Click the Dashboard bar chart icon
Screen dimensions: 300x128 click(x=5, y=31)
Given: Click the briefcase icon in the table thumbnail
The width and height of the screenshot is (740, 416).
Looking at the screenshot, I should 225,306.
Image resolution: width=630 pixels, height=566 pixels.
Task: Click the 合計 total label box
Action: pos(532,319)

■ **WORK TO COMPLETE**
Please transcribe every entry above exactly as it appears.

■ **ANSWER BOX**
Click the Dashboard bar chart icon
Screen dimensions: 300x128 click(x=5, y=31)
Given: Click the briefcase icon in the table thumbnail
The width and height of the screenshot is (740, 416).
Looking at the screenshot, I should 225,306.
Image resolution: width=630 pixels, height=566 pixels.
Task: Click the 合計 total label box
Action: pos(532,319)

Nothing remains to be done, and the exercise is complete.